What you are asked to do >>
Please set down word for word every line from the one holding "This screenshot has" to the end of the data below, both included.

Provided information >>

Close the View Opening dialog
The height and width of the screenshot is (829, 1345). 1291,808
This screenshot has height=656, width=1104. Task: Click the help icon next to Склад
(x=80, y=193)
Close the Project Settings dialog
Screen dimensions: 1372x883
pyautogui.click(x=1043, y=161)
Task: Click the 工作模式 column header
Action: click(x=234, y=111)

Task solution >>
This screenshot has height=656, width=1104. Task: Click the help icon next to Склад
(x=80, y=193)
Close the Project Settings dialog
Screen dimensions: 1372x883
pyautogui.click(x=1043, y=161)
Task: Click the 工作模式 column header
Action: click(x=234, y=111)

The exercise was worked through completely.